[OBJECTIVE]
Collect each line of the entries below that contains the word "pixels", and copy those lines in their original order.

begin DATA FOR THIS TASK

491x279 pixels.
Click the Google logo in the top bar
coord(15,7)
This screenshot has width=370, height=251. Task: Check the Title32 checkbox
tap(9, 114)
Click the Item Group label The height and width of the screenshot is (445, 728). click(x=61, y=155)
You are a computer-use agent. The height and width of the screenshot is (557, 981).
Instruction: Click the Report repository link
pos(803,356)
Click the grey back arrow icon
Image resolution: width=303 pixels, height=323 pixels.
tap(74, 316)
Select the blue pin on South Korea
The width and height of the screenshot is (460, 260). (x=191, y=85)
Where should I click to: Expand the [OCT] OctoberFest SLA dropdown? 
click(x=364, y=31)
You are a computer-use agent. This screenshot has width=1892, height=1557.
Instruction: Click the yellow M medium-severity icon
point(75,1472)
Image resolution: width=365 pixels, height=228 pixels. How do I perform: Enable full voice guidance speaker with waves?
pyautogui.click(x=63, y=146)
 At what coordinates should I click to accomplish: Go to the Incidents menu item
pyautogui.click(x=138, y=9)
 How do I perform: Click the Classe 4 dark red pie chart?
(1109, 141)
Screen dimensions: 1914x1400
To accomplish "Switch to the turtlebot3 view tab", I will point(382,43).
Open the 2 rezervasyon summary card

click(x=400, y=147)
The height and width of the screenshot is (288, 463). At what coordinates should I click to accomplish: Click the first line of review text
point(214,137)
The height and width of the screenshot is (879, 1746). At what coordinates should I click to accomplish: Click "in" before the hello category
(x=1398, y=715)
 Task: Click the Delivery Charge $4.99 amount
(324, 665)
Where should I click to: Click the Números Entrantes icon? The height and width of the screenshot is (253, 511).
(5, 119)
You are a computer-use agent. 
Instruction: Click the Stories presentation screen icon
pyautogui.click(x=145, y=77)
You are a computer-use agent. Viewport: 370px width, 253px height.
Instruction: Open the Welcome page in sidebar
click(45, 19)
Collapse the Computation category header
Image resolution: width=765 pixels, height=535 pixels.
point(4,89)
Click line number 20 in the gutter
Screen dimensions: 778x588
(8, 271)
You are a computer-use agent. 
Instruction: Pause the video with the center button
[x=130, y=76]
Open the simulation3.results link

end DATA FOR THIS TASK

[COMPLETED EXERCISE]
491x279 pixels.
Image resolution: width=303 pixels, height=323 pixels.
Image resolution: width=365 pixels, height=228 pixels. How do I perform: Enable full voice guidance speaker with waves?
Image resolution: width=765 pixels, height=535 pixels.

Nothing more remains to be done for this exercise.